→ **Problem to solve**: All of the data below should be written out exactly.

——————————

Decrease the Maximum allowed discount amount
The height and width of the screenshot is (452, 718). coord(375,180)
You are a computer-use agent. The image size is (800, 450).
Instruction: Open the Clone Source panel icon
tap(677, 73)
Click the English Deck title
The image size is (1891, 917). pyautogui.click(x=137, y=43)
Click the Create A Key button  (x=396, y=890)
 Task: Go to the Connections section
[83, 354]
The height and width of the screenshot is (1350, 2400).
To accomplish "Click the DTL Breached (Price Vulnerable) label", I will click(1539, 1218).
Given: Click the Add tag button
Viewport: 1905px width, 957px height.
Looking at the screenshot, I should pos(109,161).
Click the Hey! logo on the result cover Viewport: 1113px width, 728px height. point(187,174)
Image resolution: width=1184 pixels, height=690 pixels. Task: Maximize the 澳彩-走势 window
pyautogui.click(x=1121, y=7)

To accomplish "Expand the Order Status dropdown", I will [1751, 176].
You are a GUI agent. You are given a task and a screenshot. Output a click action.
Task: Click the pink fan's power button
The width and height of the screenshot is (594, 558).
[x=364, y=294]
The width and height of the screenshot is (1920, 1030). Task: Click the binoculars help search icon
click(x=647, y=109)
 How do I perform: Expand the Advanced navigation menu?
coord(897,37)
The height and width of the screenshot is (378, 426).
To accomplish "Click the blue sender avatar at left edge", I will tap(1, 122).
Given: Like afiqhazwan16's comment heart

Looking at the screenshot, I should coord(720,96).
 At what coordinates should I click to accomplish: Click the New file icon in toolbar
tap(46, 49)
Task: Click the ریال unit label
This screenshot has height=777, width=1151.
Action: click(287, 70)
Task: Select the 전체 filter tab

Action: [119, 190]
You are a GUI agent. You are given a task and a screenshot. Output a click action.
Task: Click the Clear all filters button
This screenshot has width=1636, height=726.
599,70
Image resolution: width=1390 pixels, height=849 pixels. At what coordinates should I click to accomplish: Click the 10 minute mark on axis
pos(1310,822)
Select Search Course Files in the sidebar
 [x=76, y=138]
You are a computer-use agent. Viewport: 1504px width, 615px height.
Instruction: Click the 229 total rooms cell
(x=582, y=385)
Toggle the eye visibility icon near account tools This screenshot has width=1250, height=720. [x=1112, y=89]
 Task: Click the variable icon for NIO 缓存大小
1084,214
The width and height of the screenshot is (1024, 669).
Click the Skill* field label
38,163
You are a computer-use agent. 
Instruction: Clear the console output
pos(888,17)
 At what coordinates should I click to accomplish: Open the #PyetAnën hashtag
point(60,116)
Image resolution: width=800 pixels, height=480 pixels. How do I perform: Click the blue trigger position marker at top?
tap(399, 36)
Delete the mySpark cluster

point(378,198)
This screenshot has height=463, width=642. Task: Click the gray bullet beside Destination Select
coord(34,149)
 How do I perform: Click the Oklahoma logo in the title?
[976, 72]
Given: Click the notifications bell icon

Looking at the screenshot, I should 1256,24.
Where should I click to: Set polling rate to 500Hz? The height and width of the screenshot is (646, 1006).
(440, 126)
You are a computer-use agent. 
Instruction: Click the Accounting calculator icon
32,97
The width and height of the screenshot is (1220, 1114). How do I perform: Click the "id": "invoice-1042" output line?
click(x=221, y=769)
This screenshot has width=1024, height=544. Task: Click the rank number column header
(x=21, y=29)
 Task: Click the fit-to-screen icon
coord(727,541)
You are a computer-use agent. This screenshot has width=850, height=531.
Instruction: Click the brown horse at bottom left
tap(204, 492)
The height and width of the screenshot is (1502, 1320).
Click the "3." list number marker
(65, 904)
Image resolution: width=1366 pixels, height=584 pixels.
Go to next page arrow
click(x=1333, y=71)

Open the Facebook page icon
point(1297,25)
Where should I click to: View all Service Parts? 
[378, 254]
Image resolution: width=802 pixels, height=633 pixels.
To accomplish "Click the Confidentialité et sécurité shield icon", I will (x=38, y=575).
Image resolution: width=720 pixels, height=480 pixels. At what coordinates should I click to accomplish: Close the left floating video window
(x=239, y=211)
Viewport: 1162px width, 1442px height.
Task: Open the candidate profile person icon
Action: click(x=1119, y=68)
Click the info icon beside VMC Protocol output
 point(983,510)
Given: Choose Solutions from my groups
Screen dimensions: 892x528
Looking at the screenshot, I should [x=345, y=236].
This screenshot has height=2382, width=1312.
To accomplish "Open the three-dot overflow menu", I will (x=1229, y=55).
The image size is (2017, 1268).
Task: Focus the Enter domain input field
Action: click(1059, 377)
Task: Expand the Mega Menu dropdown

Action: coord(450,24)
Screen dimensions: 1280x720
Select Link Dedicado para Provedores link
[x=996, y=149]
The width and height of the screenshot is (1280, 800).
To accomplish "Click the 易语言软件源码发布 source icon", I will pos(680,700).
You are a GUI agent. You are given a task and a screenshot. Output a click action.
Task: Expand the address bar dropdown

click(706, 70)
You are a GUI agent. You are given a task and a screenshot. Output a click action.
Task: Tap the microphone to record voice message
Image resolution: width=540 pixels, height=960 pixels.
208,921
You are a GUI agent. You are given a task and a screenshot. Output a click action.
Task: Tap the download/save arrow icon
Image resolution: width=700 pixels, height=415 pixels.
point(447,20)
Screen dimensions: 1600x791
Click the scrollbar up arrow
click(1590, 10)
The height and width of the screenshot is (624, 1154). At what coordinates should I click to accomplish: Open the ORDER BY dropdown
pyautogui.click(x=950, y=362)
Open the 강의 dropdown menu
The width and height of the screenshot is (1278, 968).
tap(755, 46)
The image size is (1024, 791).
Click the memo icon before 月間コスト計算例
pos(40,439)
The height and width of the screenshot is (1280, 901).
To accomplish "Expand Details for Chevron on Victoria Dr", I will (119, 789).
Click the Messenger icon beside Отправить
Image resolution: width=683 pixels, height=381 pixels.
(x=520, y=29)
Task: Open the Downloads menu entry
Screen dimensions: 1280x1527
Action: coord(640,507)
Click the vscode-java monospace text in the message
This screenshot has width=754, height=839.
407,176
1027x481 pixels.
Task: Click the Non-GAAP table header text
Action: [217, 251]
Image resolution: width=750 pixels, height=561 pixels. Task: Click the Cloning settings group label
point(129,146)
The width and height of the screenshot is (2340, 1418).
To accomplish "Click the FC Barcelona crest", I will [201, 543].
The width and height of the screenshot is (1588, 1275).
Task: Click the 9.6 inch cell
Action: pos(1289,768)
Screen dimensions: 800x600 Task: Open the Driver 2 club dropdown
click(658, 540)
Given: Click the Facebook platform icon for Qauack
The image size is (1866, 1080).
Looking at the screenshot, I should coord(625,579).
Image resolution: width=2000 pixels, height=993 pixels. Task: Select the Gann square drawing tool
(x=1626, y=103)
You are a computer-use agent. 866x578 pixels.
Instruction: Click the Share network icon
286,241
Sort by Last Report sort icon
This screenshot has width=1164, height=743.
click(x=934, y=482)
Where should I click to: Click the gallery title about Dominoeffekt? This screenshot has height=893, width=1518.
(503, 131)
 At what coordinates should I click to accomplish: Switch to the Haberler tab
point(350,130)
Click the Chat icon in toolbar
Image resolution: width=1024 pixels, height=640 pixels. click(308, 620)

——————————

→ **Solution**:
Decrease the Maximum allowed discount amount
The height and width of the screenshot is (452, 718). coord(375,180)
You are a computer-use agent. The image size is (800, 450).
Instruction: Open the Clone Source panel icon
tap(677, 73)
Click the English Deck title
The image size is (1891, 917). pyautogui.click(x=137, y=43)
Click the Create A Key button  (x=396, y=890)
 Task: Go to the Connections section
[83, 354]
The height and width of the screenshot is (1350, 2400).
To accomplish "Click the DTL Breached (Price Vulnerable) label", I will click(1539, 1218).
Given: Click the Add tag button
Viewport: 1905px width, 957px height.
Looking at the screenshot, I should pos(109,161).
Click the Hey! logo on the result cover Viewport: 1113px width, 728px height. point(187,174)
Image resolution: width=1184 pixels, height=690 pixels. Task: Maximize the 澳彩-走势 window
pyautogui.click(x=1121, y=7)

To accomplish "Expand the Order Status dropdown", I will [1751, 176].
You are a GUI agent. You are given a task and a screenshot. Output a click action.
Task: Click the pink fan's power button
The width and height of the screenshot is (594, 558).
[x=364, y=294]
The width and height of the screenshot is (1920, 1030). Task: Click the binoculars help search icon
click(x=647, y=109)
 How do I perform: Expand the Advanced navigation menu?
coord(897,37)
The height and width of the screenshot is (378, 426).
To accomplish "Click the blue sender avatar at left edge", I will tap(1, 122).
Given: Like afiqhazwan16's comment heart

Looking at the screenshot, I should coord(720,96).
 At what coordinates should I click to accomplish: Click the New file icon in toolbar
tap(46, 49)
Task: Click the ریال unit label
This screenshot has height=777, width=1151.
Action: click(287, 70)
Task: Select the 전체 filter tab

Action: [119, 190]
You are a GUI agent. You are given a task and a screenshot. Output a click action.
Task: Click the Clear all filters button
This screenshot has width=1636, height=726.
599,70
Image resolution: width=1390 pixels, height=849 pixels. At what coordinates should I click to accomplish: Click the 10 minute mark on axis
pos(1310,822)
Select Search Course Files in the sidebar
 [x=76, y=138]
You are a computer-use agent. Viewport: 1504px width, 615px height.
Instruction: Click the 229 total rooms cell
(x=582, y=385)
Toggle the eye visibility icon near account tools This screenshot has width=1250, height=720. [x=1112, y=89]
 Task: Click the variable icon for NIO 缓存大小
1084,214
The width and height of the screenshot is (1024, 669).
Click the Skill* field label
38,163
You are a computer-use agent. 
Instruction: Clear the console output
pos(888,17)
 At what coordinates should I click to accomplish: Open the #PyetAnën hashtag
point(60,116)
Image resolution: width=800 pixels, height=480 pixels. How do I perform: Click the blue trigger position marker at top?
tap(399, 36)
Delete the mySpark cluster

point(378,198)
This screenshot has height=463, width=642. Task: Click the gray bullet beside Destination Select
coord(34,149)
 How do I perform: Click the Oklahoma logo in the title?
[976, 72]
Given: Click the notifications bell icon

Looking at the screenshot, I should 1256,24.
Where should I click to: Set polling rate to 500Hz? The height and width of the screenshot is (646, 1006).
(440, 126)
You are a computer-use agent. 
Instruction: Click the Accounting calculator icon
32,97
The width and height of the screenshot is (1220, 1114). How do I perform: Click the "id": "invoice-1042" output line?
click(x=221, y=769)
This screenshot has width=1024, height=544. Task: Click the rank number column header
(x=21, y=29)
 Task: Click the fit-to-screen icon
coord(727,541)
You are a computer-use agent. This screenshot has width=850, height=531.
Instruction: Click the brown horse at bottom left
tap(204, 492)
The height and width of the screenshot is (1502, 1320).
Click the "3." list number marker
(65, 904)
Image resolution: width=1366 pixels, height=584 pixels.
Go to next page arrow
click(x=1333, y=71)

Open the Facebook page icon
point(1297,25)
Where should I click to: View all Service Parts? 
[378, 254]
Image resolution: width=802 pixels, height=633 pixels.
To accomplish "Click the Confidentialité et sécurité shield icon", I will (x=38, y=575).
Image resolution: width=720 pixels, height=480 pixels. At what coordinates should I click to accomplish: Close the left floating video window
(x=239, y=211)
Viewport: 1162px width, 1442px height.
Task: Open the candidate profile person icon
Action: click(x=1119, y=68)
Click the info icon beside VMC Protocol output
 point(983,510)
Given: Choose Solutions from my groups
Screen dimensions: 892x528
Looking at the screenshot, I should [x=345, y=236].
This screenshot has height=2382, width=1312.
To accomplish "Open the three-dot overflow menu", I will (x=1229, y=55).
The image size is (2017, 1268).
Task: Focus the Enter domain input field
Action: click(1059, 377)
Task: Expand the Mega Menu dropdown

Action: coord(450,24)
Screen dimensions: 1280x720
Select Link Dedicado para Provedores link
[x=996, y=149]
The width and height of the screenshot is (1280, 800).
To accomplish "Click the 易语言软件源码发布 source icon", I will pos(680,700).
You are a GUI agent. You are given a task and a screenshot. Output a click action.
Task: Expand the address bar dropdown

click(706, 70)
You are a GUI agent. You are given a task and a screenshot. Output a click action.
Task: Tap the microphone to record voice message
Image resolution: width=540 pixels, height=960 pixels.
208,921
You are a GUI agent. You are given a task and a screenshot. Output a click action.
Task: Tap the download/save arrow icon
Image resolution: width=700 pixels, height=415 pixels.
point(447,20)
Screen dimensions: 1600x791
Click the scrollbar up arrow
click(1590, 10)
The height and width of the screenshot is (624, 1154). At what coordinates should I click to accomplish: Open the ORDER BY dropdown
pyautogui.click(x=950, y=362)
Open the 강의 dropdown menu
The width and height of the screenshot is (1278, 968).
tap(755, 46)
The image size is (1024, 791).
Click the memo icon before 月間コスト計算例
pos(40,439)
The height and width of the screenshot is (1280, 901).
To accomplish "Expand Details for Chevron on Victoria Dr", I will (119, 789).
Click the Messenger icon beside Отправить
Image resolution: width=683 pixels, height=381 pixels.
(x=520, y=29)
Task: Open the Downloads menu entry
Screen dimensions: 1280x1527
Action: coord(640,507)
Click the vscode-java monospace text in the message
This screenshot has width=754, height=839.
407,176
1027x481 pixels.
Task: Click the Non-GAAP table header text
Action: [217, 251]
Image resolution: width=750 pixels, height=561 pixels. Task: Click the Cloning settings group label
point(129,146)
The width and height of the screenshot is (2340, 1418).
To accomplish "Click the FC Barcelona crest", I will [201, 543].
The width and height of the screenshot is (1588, 1275).
Task: Click the 9.6 inch cell
Action: pos(1289,768)
Screen dimensions: 800x600 Task: Open the Driver 2 club dropdown
click(658, 540)
Given: Click the Facebook platform icon for Qauack
The image size is (1866, 1080).
Looking at the screenshot, I should coord(625,579).
Image resolution: width=2000 pixels, height=993 pixels. Task: Select the Gann square drawing tool
(x=1626, y=103)
You are a computer-use agent. 866x578 pixels.
Instruction: Click the Share network icon
286,241
Sort by Last Report sort icon
This screenshot has width=1164, height=743.
click(x=934, y=482)
Where should I click to: Click the gallery title about Dominoeffekt? This screenshot has height=893, width=1518.
(503, 131)
 At what coordinates should I click to accomplish: Switch to the Haberler tab
point(350,130)
Click the Chat icon in toolbar
Image resolution: width=1024 pixels, height=640 pixels. click(308, 620)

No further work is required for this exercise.